- _INSTRUCTIONS FOR THE TASK_:
Some lines below hold "computer". Pick them out and copy them.

··· GIVEN DATA

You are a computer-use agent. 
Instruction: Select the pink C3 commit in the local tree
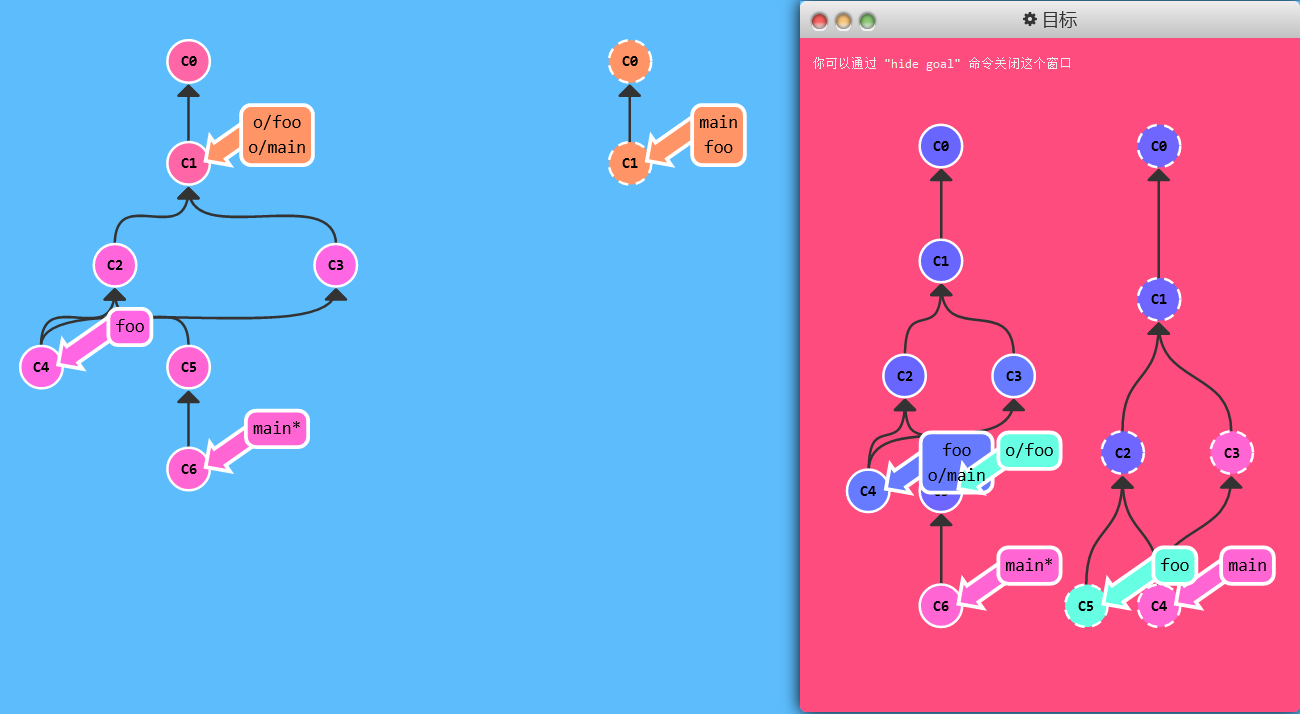pos(335,265)
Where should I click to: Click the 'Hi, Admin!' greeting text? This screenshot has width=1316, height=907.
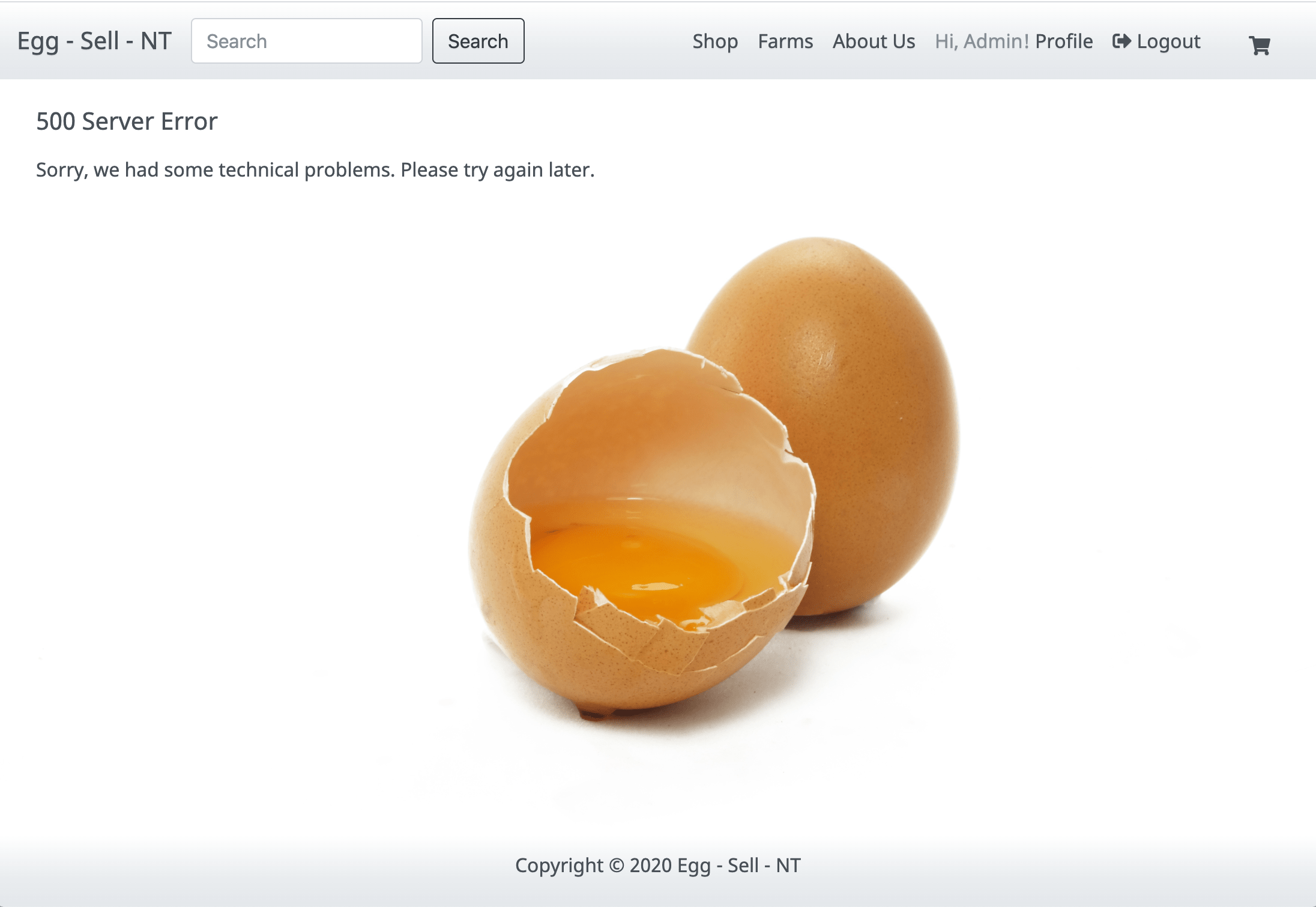pos(982,41)
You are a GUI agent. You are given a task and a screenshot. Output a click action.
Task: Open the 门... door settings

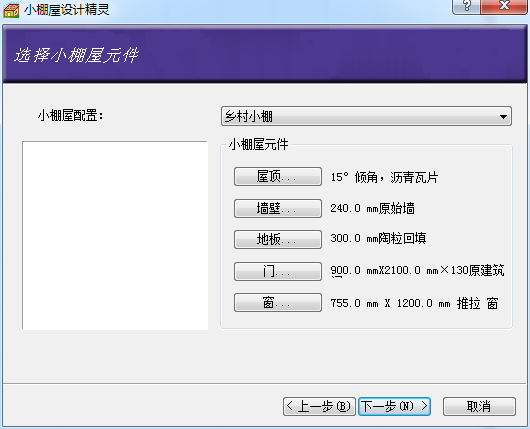(x=278, y=271)
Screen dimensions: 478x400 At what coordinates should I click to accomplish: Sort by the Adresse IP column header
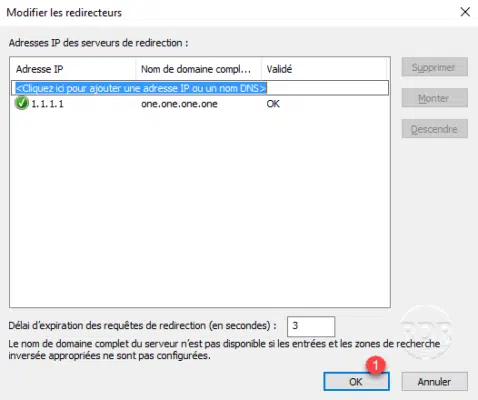pos(73,69)
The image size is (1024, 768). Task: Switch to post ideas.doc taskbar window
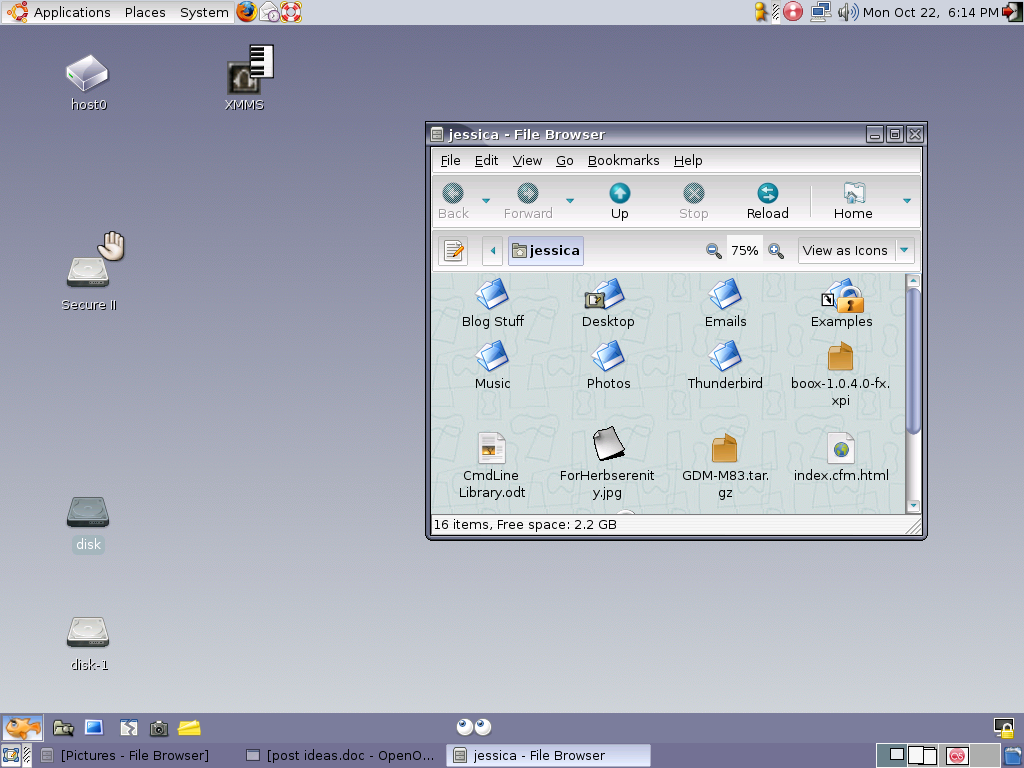point(340,755)
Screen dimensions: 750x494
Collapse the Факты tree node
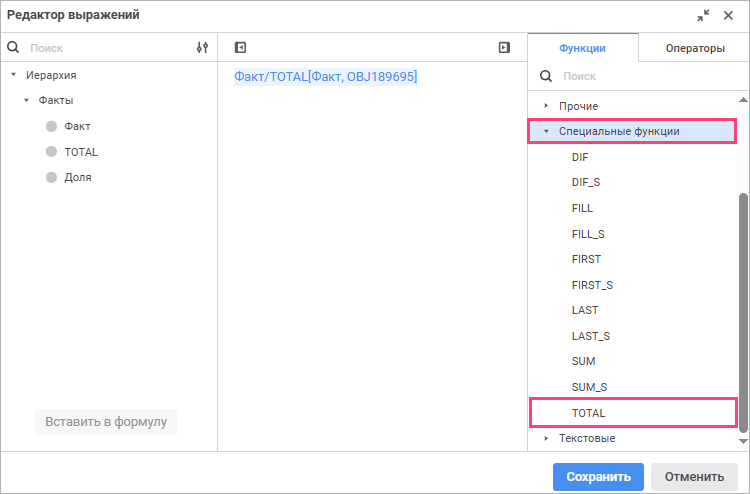coord(26,100)
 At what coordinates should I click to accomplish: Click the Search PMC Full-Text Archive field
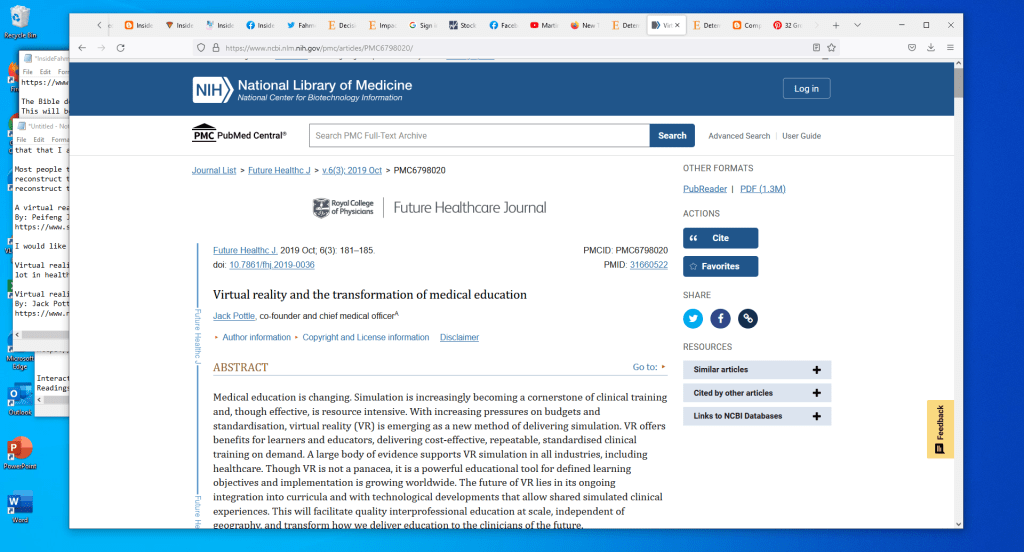478,136

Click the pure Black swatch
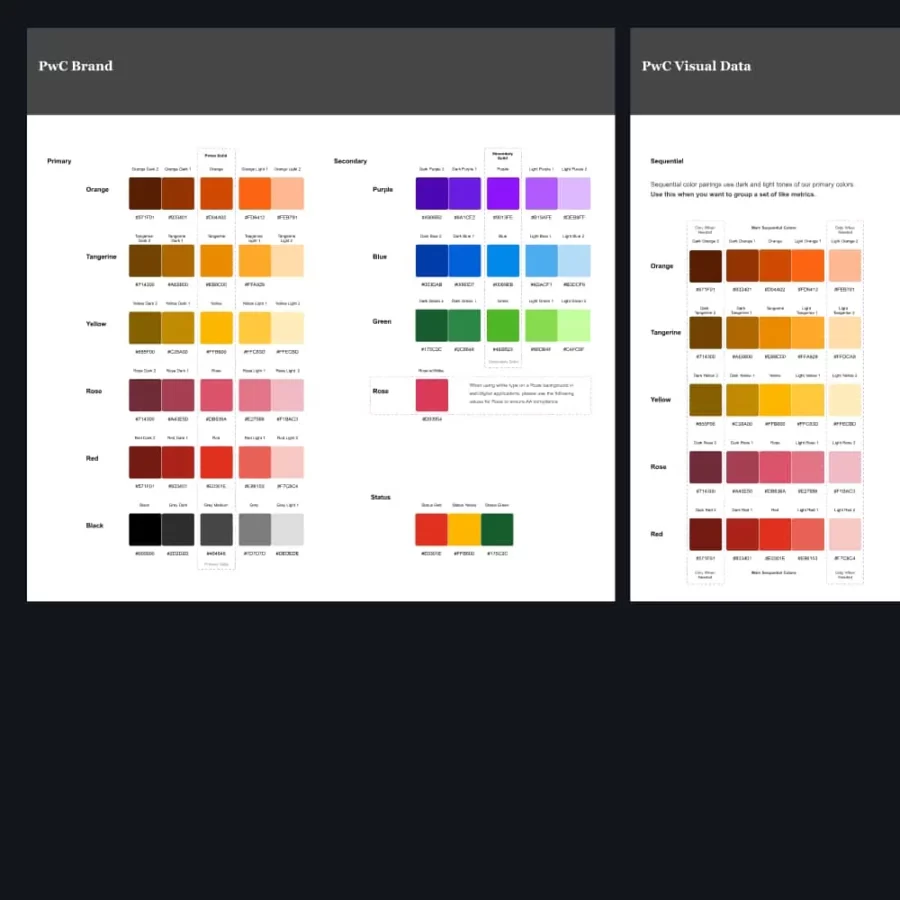[145, 529]
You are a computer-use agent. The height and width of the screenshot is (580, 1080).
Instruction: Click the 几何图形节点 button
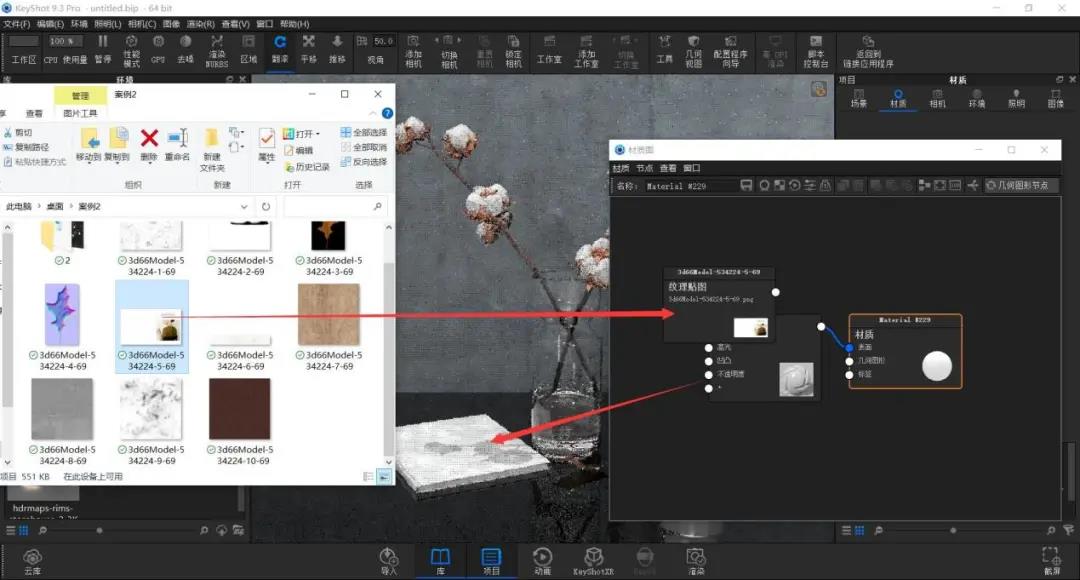1020,185
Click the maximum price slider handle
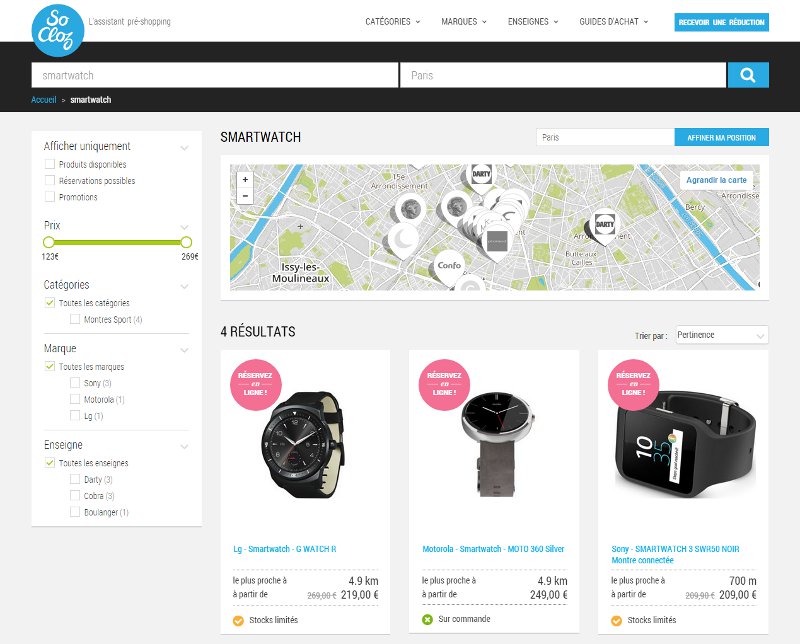This screenshot has width=800, height=644. [186, 242]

······

- _TASK OUTPUT_:
You are a computer-use agent. 
You are a computer-use agent. The height and width of the screenshot is (580, 1080).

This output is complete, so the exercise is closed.